+++ Çıkarılan malzeme

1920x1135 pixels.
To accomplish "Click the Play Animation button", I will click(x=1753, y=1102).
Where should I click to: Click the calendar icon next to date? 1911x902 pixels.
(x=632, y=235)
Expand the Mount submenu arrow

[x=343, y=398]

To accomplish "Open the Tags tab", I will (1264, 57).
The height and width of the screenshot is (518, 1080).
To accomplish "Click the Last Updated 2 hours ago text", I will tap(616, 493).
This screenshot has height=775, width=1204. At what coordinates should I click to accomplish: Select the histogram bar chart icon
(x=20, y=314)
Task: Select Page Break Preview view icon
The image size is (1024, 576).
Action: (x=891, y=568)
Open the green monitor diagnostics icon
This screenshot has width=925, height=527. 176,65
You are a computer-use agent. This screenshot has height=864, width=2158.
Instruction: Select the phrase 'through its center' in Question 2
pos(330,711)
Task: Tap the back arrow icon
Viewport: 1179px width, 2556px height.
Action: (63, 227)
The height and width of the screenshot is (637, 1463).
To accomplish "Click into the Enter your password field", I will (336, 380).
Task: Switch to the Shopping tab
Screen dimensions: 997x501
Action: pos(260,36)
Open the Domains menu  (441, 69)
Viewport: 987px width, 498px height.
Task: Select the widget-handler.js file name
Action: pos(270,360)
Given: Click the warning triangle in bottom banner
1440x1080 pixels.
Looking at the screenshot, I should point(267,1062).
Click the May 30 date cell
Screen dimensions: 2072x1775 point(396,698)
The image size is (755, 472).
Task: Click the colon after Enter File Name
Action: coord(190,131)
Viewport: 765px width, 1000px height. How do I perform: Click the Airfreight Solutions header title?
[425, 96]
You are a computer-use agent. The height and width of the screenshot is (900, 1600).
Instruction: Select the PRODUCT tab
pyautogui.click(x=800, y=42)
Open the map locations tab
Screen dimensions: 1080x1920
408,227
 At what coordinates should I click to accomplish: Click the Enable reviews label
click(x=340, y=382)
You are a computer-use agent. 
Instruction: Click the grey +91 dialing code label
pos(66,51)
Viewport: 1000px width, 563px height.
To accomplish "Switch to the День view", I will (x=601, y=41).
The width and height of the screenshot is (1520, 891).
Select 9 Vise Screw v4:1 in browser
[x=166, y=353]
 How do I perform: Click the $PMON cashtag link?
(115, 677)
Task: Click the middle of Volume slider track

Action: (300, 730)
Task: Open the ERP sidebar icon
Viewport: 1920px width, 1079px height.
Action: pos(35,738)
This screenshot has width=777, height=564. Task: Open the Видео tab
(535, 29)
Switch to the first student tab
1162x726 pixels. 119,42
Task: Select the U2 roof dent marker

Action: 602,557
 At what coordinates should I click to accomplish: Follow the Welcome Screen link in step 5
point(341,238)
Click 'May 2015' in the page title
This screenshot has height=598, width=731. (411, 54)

++++++

** İstenen **
Malzemenin başından "pos(330,711)" ifadesini içeren satıra kadar, o satır da dahil olmak üzere, yalnızca bu kısmı yeniden yaz. "Tags" yerine "Labels" koy, geri kalan her şeyi aynen bırak.

** Tamamlanan alıştırma **
1920x1135 pixels.
To accomplish "Click the Play Animation button", I will click(x=1753, y=1102).
Where should I click to: Click the calendar icon next to date? 1911x902 pixels.
(x=632, y=235)
Expand the Mount submenu arrow

[x=343, y=398]

To accomplish "Open the Labels tab", I will (1264, 57).
The height and width of the screenshot is (518, 1080).
To accomplish "Click the Last Updated 2 hours ago text", I will tap(616, 493).
This screenshot has height=775, width=1204. At what coordinates should I click to accomplish: Select the histogram bar chart icon
(x=20, y=314)
Task: Select Page Break Preview view icon
The image size is (1024, 576).
Action: (x=891, y=568)
Open the green monitor diagnostics icon
This screenshot has width=925, height=527. 176,65
You are a computer-use agent. This screenshot has height=864, width=2158.
Instruction: Select the phrase 'through its center' in Question 2
pos(330,711)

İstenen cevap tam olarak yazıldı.